- Born: Sally Roberts 30 November 1935 (age 90) London, England
- Education: Bangor University
- Occupations: Poet; publisher; critic;

= Sally Roberts Jones =

Sally Roberts Jones (born 30 November 1935) is an English-born Welsh poet, publisher and critic.

==Biography==
She was born Sally Roberts in London; her father was Welsh. She studied history at University College Bangor, then qualified as a librarian before moving to South Wales in 1967. A founding member of the English Language Section of Yr Academi Gymreig, she was its Secretary / Treasurer from 1968 to 1975 and its chair from 1993 to 1997. She founded the Alun Books imprint and is on the editorial board of the poetry journal Roundyhouse.

In addition to her published work, she has run workshops and courses in schools and for adults, given readings in England, Ireland, Wales and Yugoslavia, and written verse plays and children's stories for radio.

She has also written and lectured on the cultural and industrial history of Wales and contributed to the Oxford Companion to the Literature of Wales, the Dictionary of Welsh Biography and the New Dictionary of National Biography. Two particular interests are the development of the Arthurian legend and research into the field of Welsh Writing in English, though she has also written about Essex, where she was initially raised.

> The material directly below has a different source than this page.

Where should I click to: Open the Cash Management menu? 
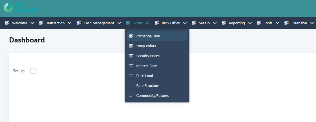pos(99,23)
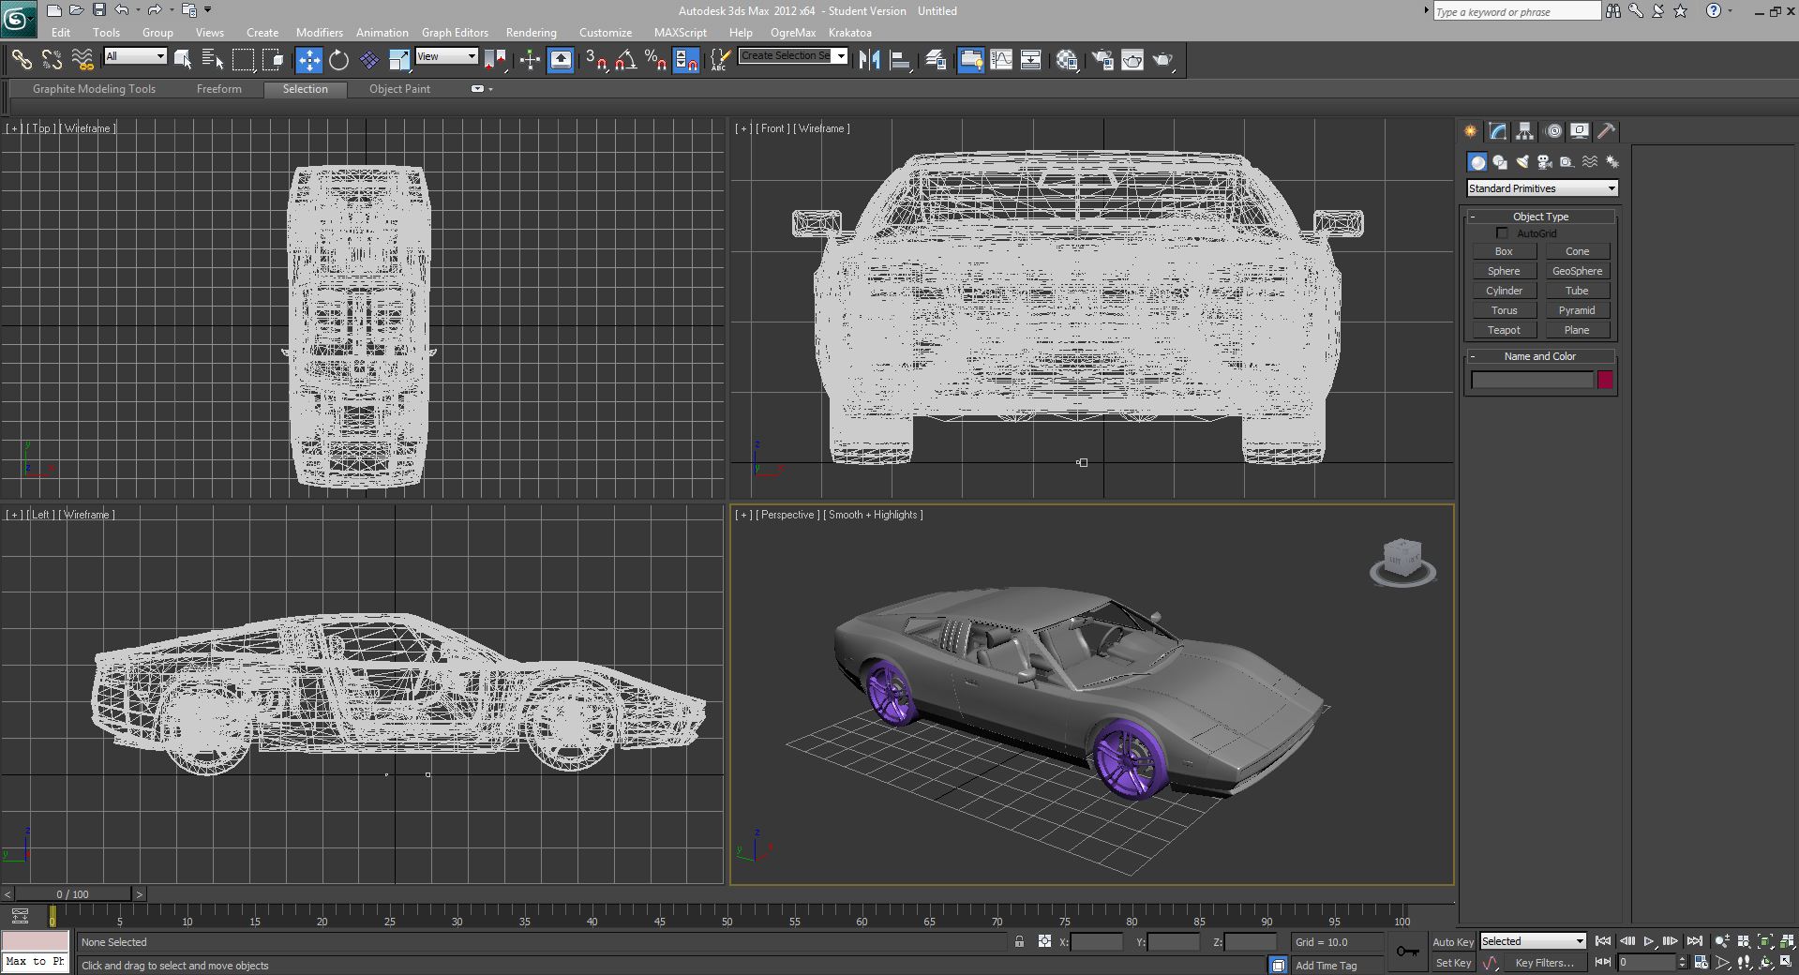Toggle Auto Key animation mode
1799x975 pixels.
(x=1452, y=942)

In 2019 she was elected a Fellow of the Learned Society of Wales.

==Selected works==
- Romford in the Nineteenth Century (1968)
- Turning Away (1969) (winner, Welsh Arts Council Prize)
- The Forgotten Country (1977)
- Elen and the Goblin, and other legends of Afan (1977)
- Strangers and Brothers (radio) (1977)
- Books of Welsh Interest: an annotated bibliography (1977)
- Allen Raine (Writers of Wales series) (1979)
- Relative Values (1985)
- The History of Port Talbot (1991)
- Pendarvis (1992)
- Dic Penderyn: the Man and the Martyr (1993)
- Notes for a Life: New and Selected Poems 1953-2005 (2010)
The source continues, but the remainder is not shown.